FirmwareSupportTarget / notes
PX4NativeBuild targets hkust_nxt-dual (bootloader: hkust_nxt-dual_bootloader); 500 Hz IMU ROS branch from HKUST
ArduPilotOfficialTarget NxtPX4v2 — builds on firmware.ardupilot.org

First-time flashing (DFU)

  1. Hold the bootloader button, plug in USB — the board enumerates in DFU mode
  2. Flash the *_with_bl.hex firmware with your DFU tool
  3. Afterwards, update with .apj files (ArduPilot) or via QGroundControl (PX4) over plain USB

FAQ

Is this board only for researchers?

No — it's also a solid pick for any small ArduPilot/PX4 build where 20×20 mounting and 6.5 g matter. But its distinctive features (open hardware, PX4-V6 compliance, 500 Hz IMU ROS topic) are aimed at autonomy work; if you just want a general-purpose FC, the H743 V2 gives you more UARTs, analog OSD and Bluetooth for similar money.

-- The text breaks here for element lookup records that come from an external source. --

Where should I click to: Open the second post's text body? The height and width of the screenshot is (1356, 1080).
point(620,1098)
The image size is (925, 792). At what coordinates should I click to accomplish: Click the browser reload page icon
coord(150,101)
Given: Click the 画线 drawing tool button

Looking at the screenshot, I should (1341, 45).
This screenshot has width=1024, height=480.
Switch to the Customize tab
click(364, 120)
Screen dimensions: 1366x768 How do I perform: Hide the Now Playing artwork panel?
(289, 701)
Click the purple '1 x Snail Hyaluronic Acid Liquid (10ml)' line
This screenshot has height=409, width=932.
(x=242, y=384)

How do I connect a companion computer (Jetson / Pi)?

Wire the companion's UART to UART4 (TELEM2 on PX4) and set it up as a MAVLink port — the standard PX4 offboard-control path. UART2 stays free for a telemetry radio like the LR900.

Can it fly FPV with analog video?

Not directly — there's no analog OSD chip. Pair it with an HD system (DJI O3) via the HD VTX connector, or add an external OSD. For analog-first builds, choose the F405 V2 or H743 V2.


Written and maintained by the Robofusion engineering team. Hardware reference data from MicoAir Tech, HKUST UAV Group, and the ArduPilot documentation (CC BY-SA 3.0).